Earlier in the war, Haifa had been an important naval base and oil terminal. However, since the North African Campaign ended in May 1943, MEF had become a military backwater. At the beginning of 1944, the Eastern Mediterranean AA Group began to be run down: the air threat had diminished and the need to provide manpower for combat tasks elsewhere had become urgent. Surplus AA units in the region started to be disbanded; 102nd HAA Rgt was placed in suspended animation on 16 January 1944 and its personnel redeployed elsewhere.

==Postwar==
When the TA was reconstituted on 1 January 1947, 102nd HAA Rgt was reformed as 502 (Ulster) (Mixed) Heavy Anti-Aircraft Regiment ('Mixed' indicating that members of the Women's Royal Army Corps were now integrated into the unit). Regimental HQ was now at Ormeau Road, Belfast. It formed part of 51 (Ulster) AA Brigade (the wartime 3 AA Bde).

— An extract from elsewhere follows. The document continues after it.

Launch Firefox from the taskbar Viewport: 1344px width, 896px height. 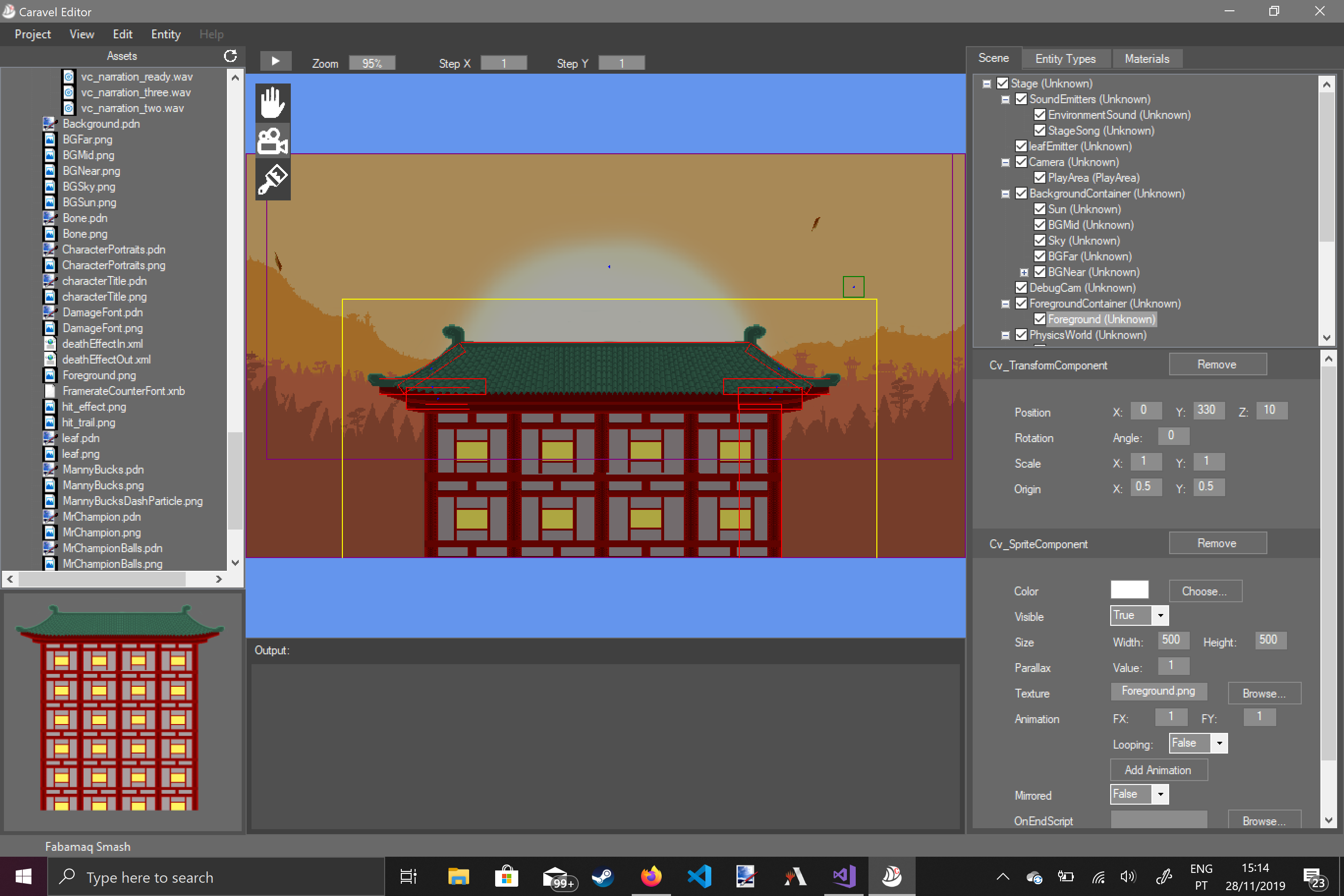(651, 876)
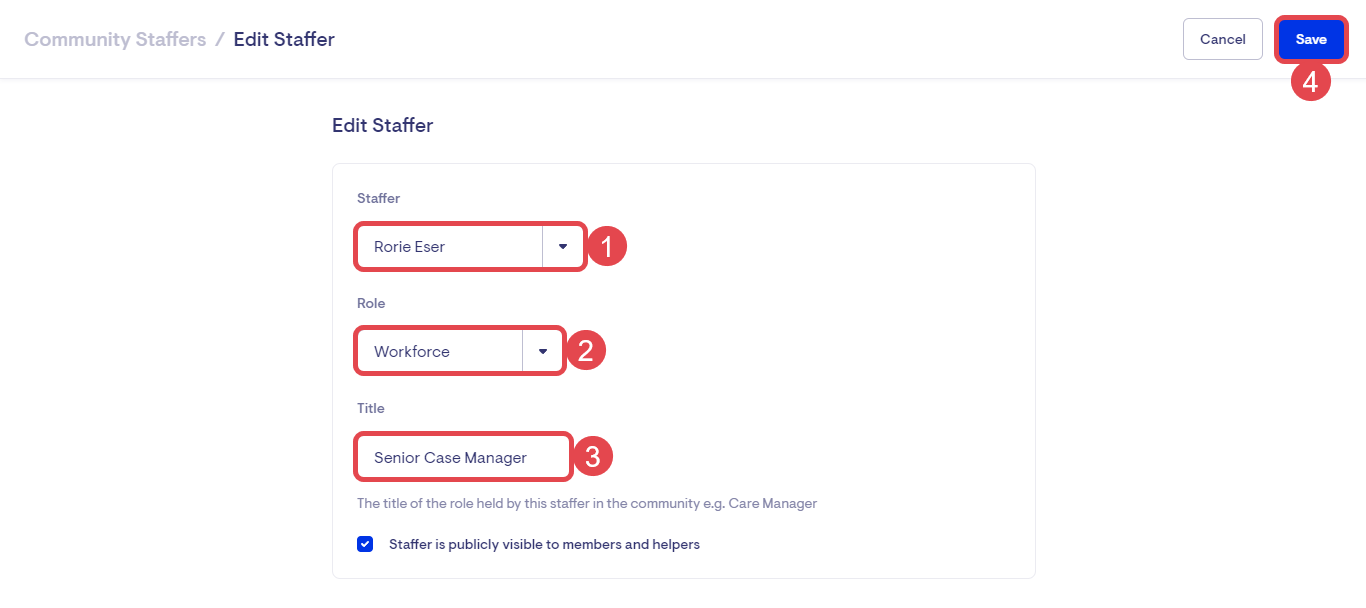The height and width of the screenshot is (608, 1366).
Task: Click the Edit Staffer section heading
Action: (x=382, y=126)
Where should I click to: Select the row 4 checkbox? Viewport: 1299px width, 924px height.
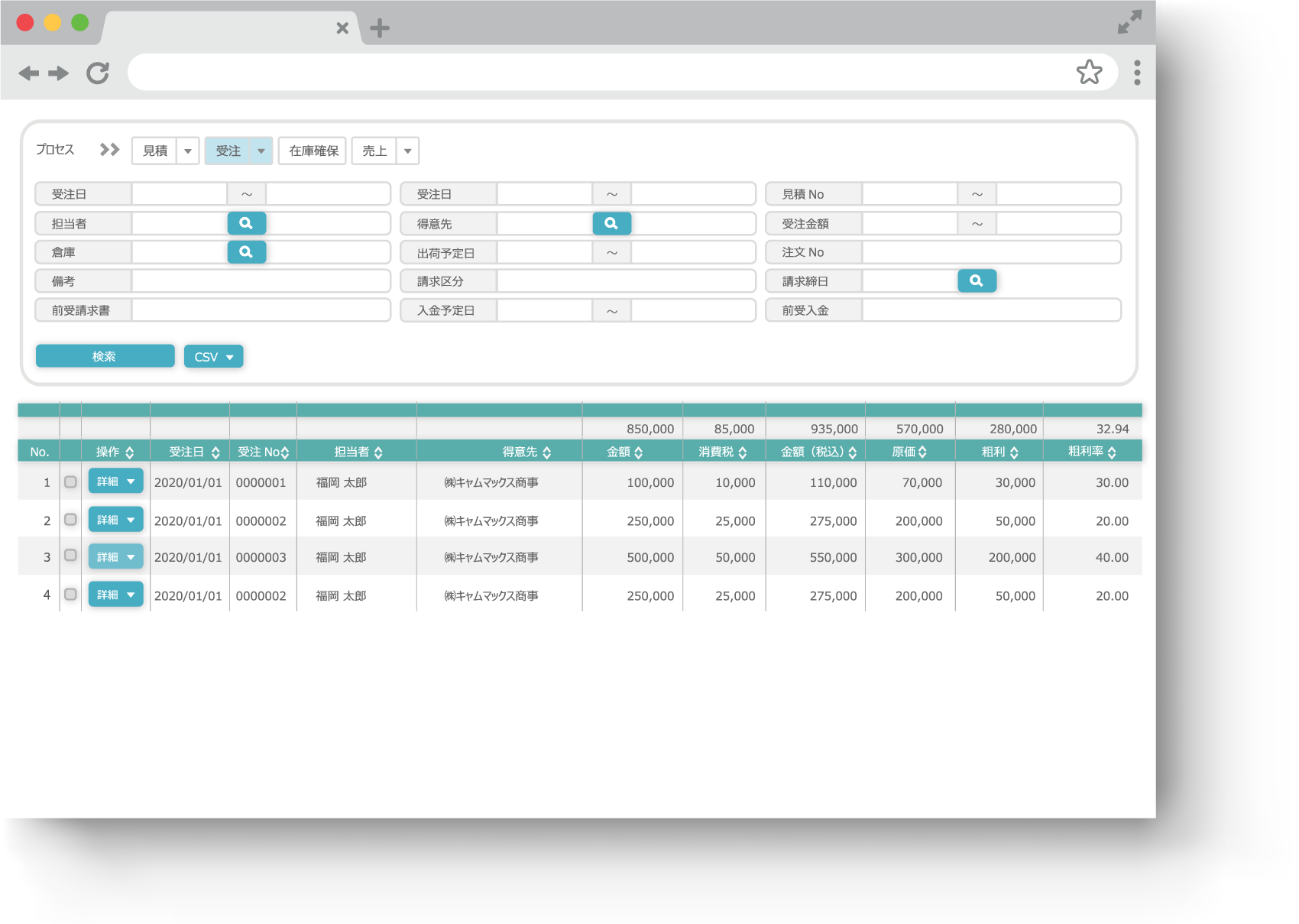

When AA Command was disbanded on 10 March 1955, there was a large-scale reorganisation of its units. All the AA units in Northern Ireland were amalgamated into 245 (Ulster) Light Anti-Aircraft Regiment, to which 502 HAA Rgt contributed R Battery. With the reduction of the TA into the Territorial and Army Volunteer Reserve in 1967, this regiment in turn was amalgamated to form 102 (Ulster & Scottish) Light Air Defence Regiment.